[Opening SOURCE DATA section]
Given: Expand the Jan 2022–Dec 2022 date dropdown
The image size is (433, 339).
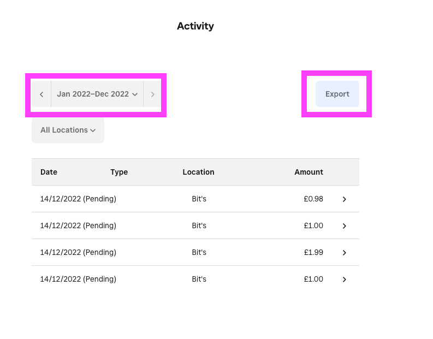Looking at the screenshot, I should click(97, 94).
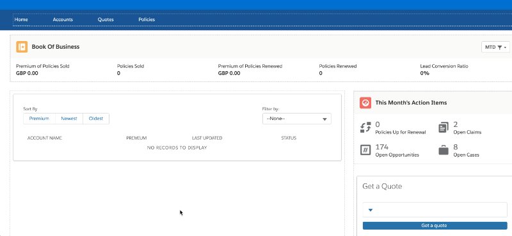Open the Policies tab

coord(147,20)
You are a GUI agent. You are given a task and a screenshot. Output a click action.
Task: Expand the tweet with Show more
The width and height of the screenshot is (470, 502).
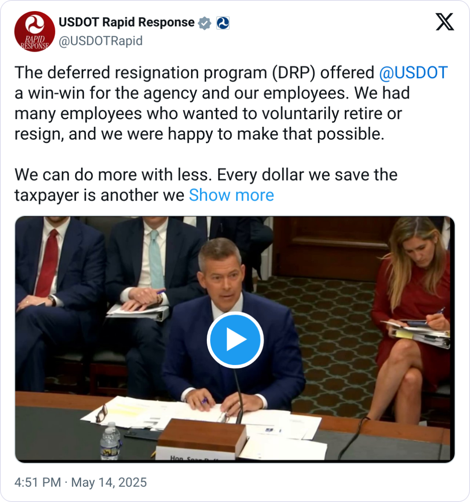click(x=231, y=195)
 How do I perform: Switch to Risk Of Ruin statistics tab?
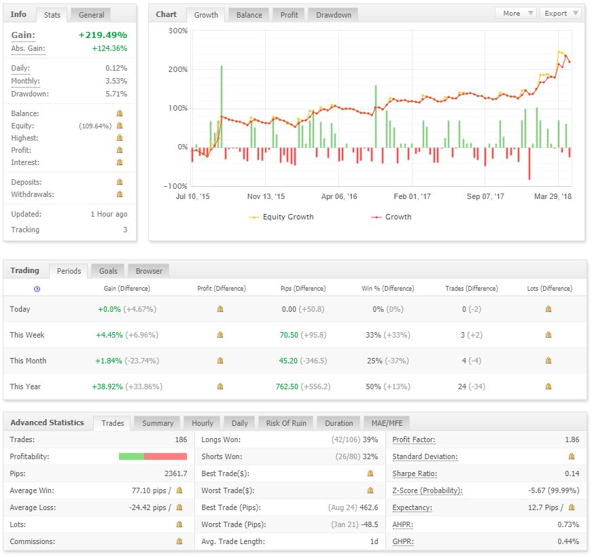point(286,423)
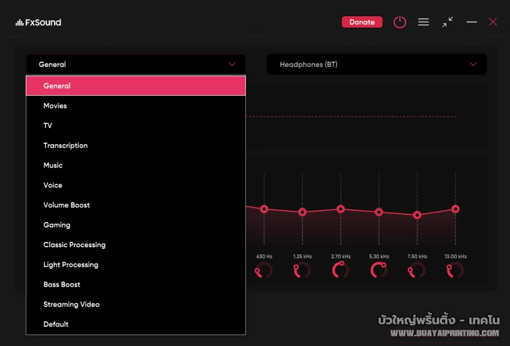Click the output device chevron arrow

(473, 65)
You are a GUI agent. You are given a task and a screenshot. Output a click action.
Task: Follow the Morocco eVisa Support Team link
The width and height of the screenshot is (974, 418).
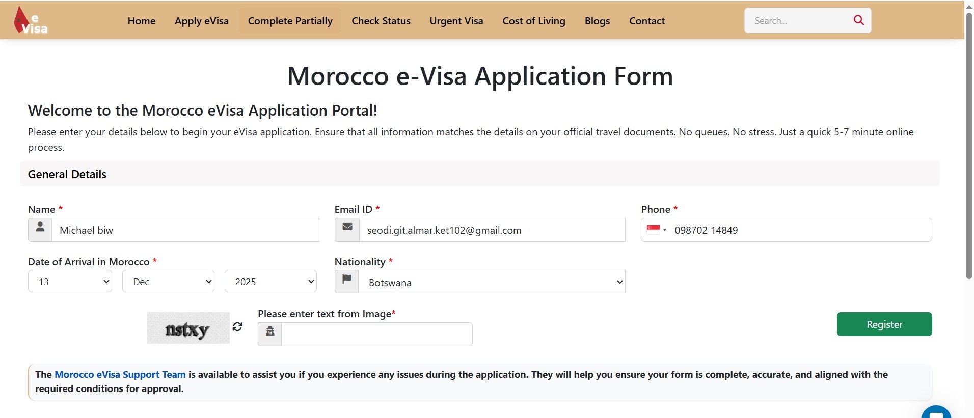[x=120, y=374]
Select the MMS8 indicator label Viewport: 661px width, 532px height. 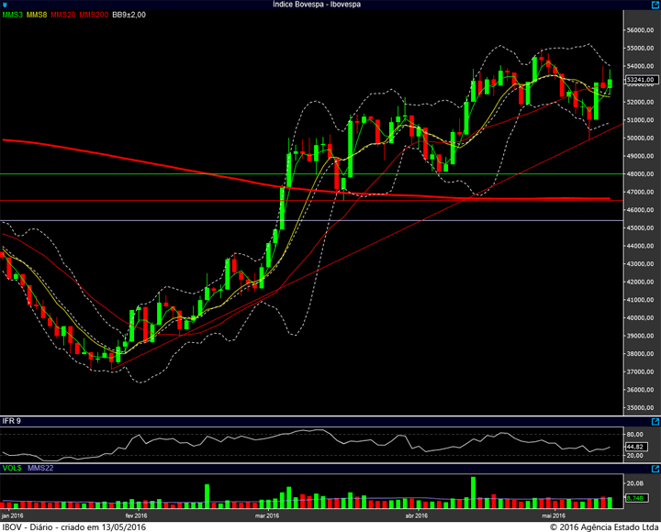pyautogui.click(x=37, y=15)
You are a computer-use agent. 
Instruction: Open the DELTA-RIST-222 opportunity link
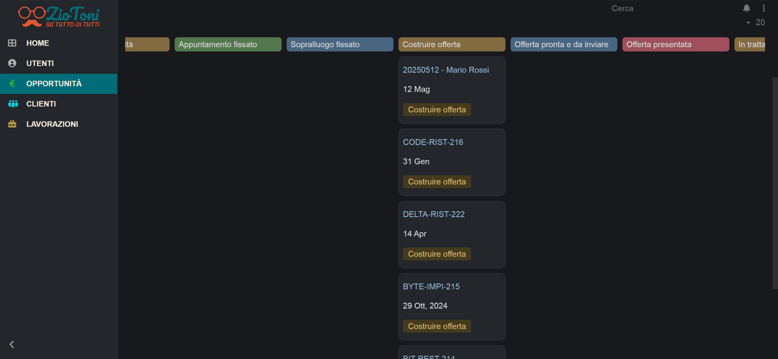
[Closing SOURCE DATA section]
[REQUIREMENT] The reply should hold only the lines running from the top of the records to the line containing "Task: Expand the tweet with Show more", both included, copied exactly with no pictures.

[RESPONSE TO THE EXERCISE]
Given: Expand the Jan 2022–Dec 2022 date dropdown
The image size is (433, 339).
Looking at the screenshot, I should click(97, 94).
Open the Policies tab

coord(147,20)
You are a GUI agent. You are given a task and a screenshot. Output a click action.
Task: Expand the tweet with Show more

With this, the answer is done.